## [Your assignment]
Begin at the line below that has "You are a GUI". Stop after the line that has "750x429 pixels.", repeating each line exactly and leaving out the pictures.

## [Data items]
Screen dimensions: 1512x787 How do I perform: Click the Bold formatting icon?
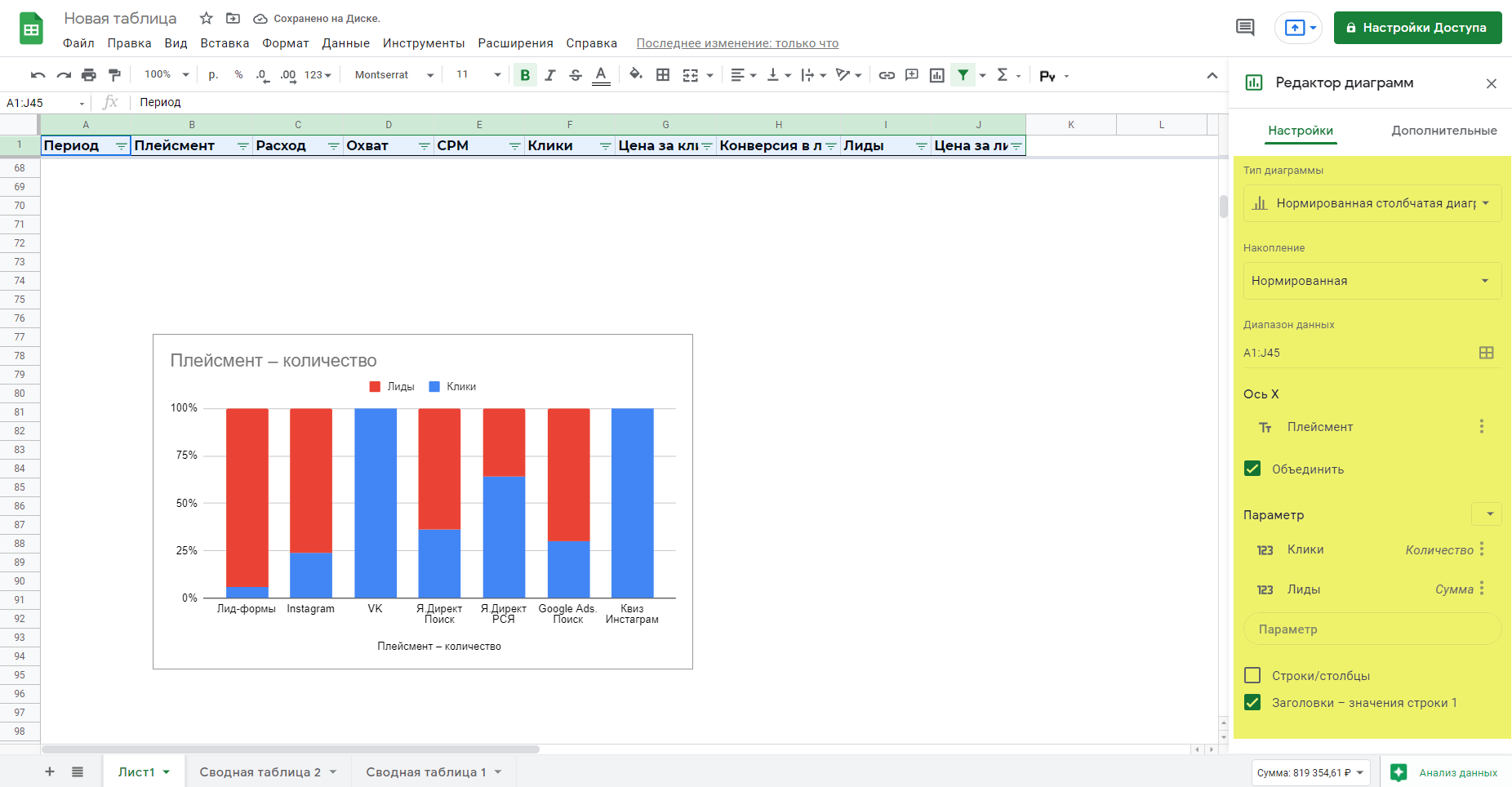(525, 75)
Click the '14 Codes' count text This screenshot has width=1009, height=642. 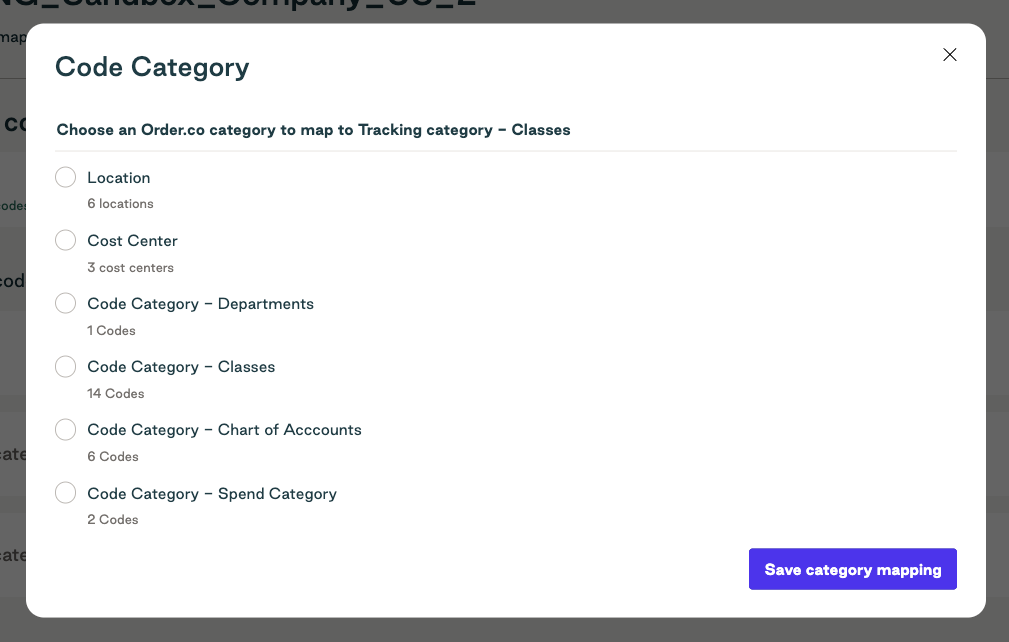(116, 394)
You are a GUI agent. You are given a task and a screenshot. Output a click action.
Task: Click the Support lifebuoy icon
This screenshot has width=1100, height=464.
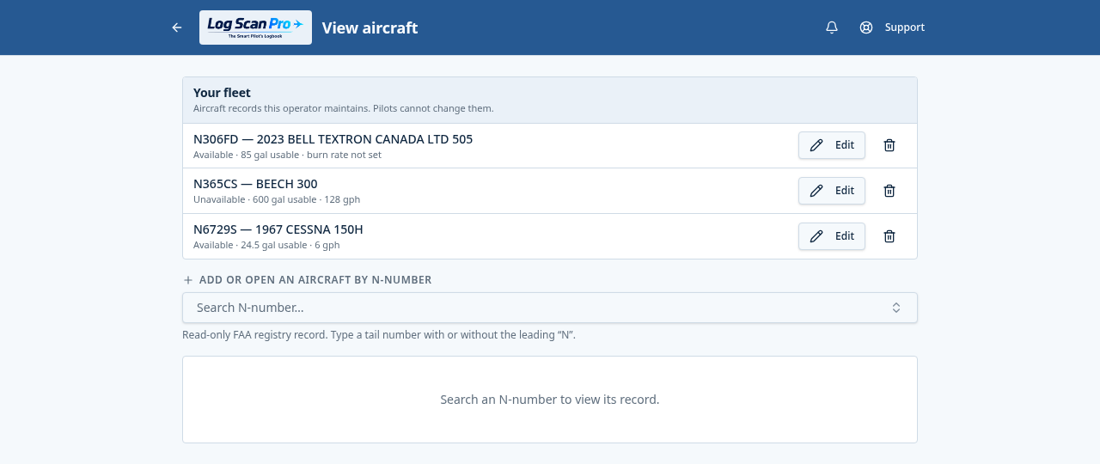866,27
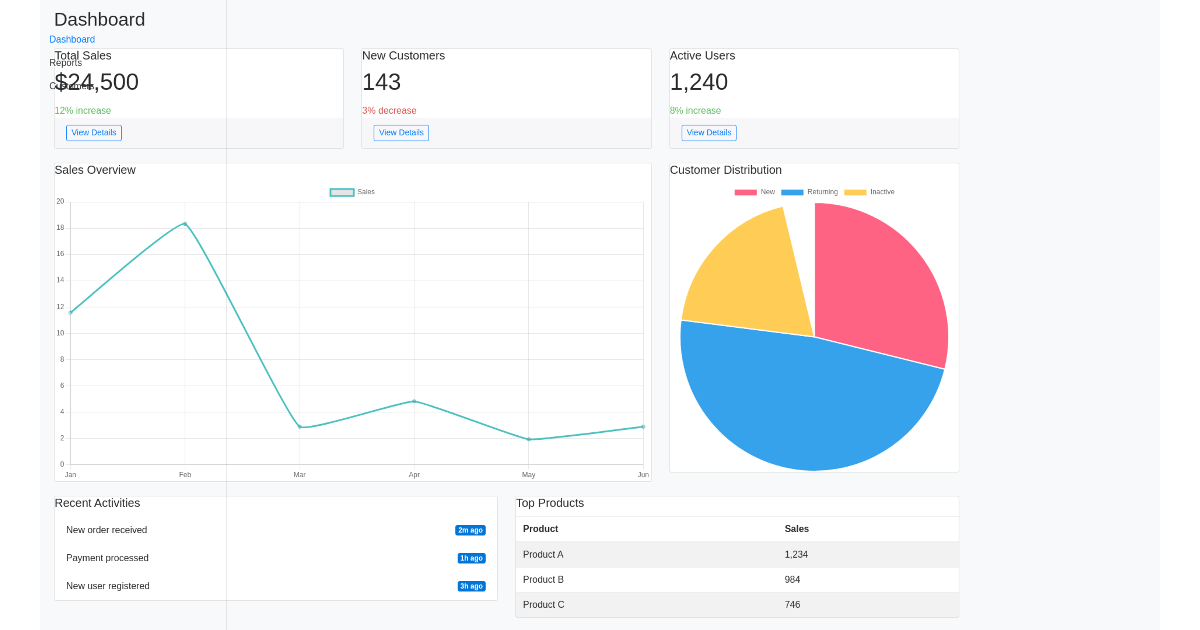
Task: Click the yellow Inactive pie slice
Action: [x=745, y=270]
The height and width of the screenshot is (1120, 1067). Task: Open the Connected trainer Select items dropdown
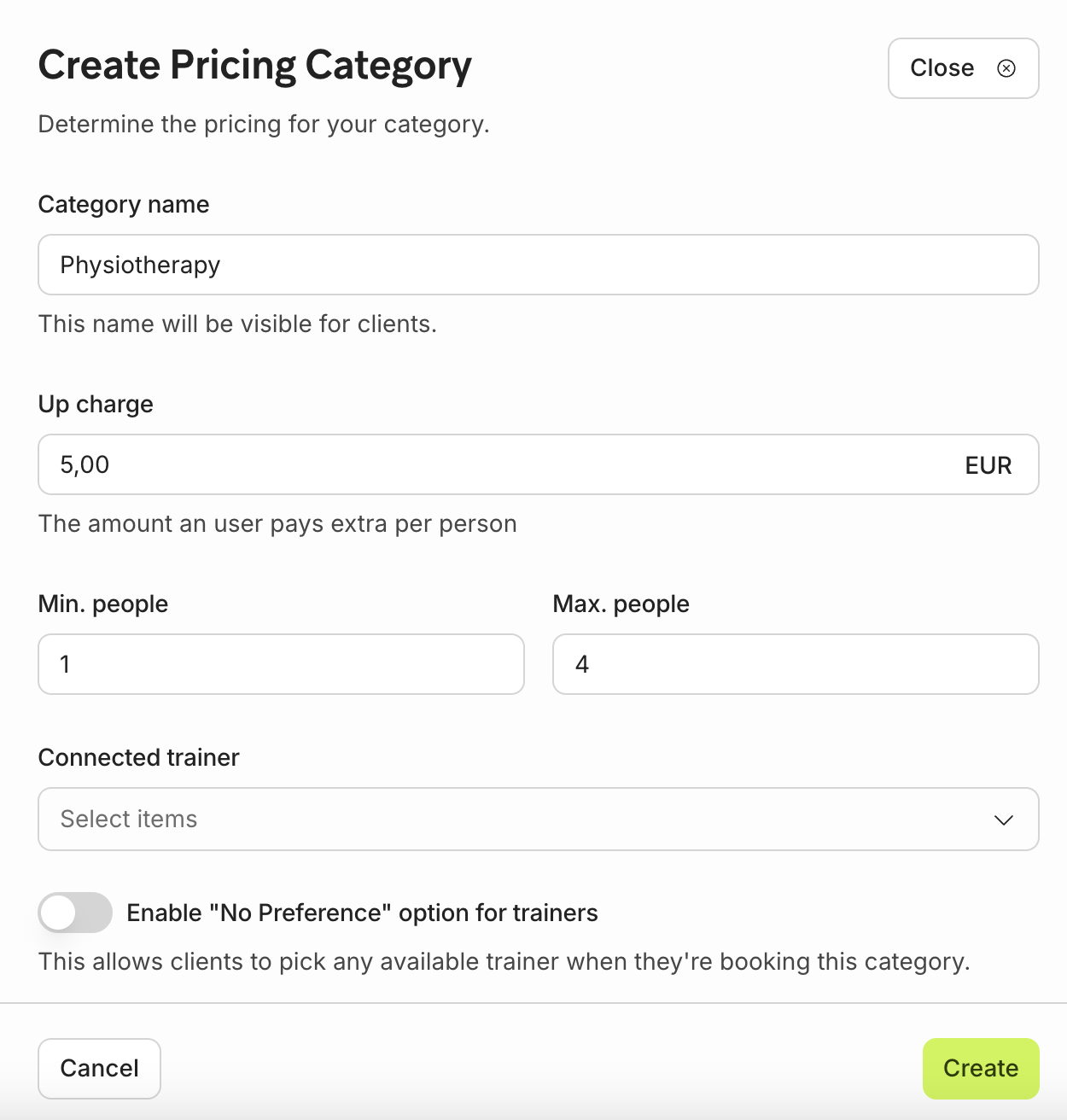512,819
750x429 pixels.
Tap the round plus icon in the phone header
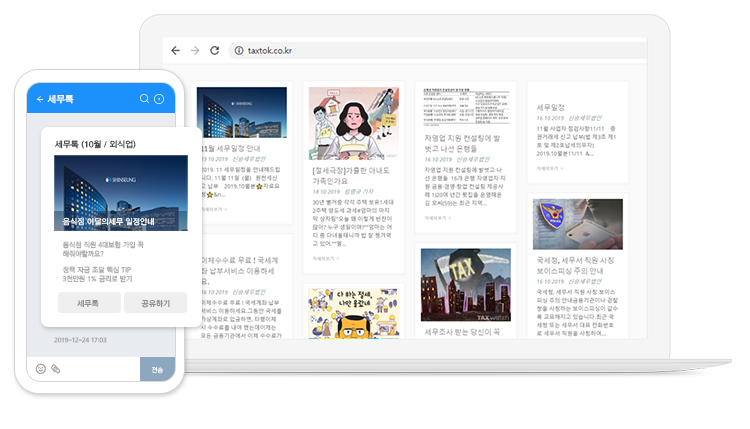pyautogui.click(x=159, y=99)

## [Task output]
You are a GUI agent. You are given a task and a screenshot. Output a click action.
Task: Click the Support lifebuoy icon
This screenshot has width=1100, height=464.
866,27
Task: Click the yellow Inactive pie slice
Action: [x=745, y=270]
The height and width of the screenshot is (1120, 1067). Task: Open the Connected trainer Select items dropdown
512,819
750x429 pixels.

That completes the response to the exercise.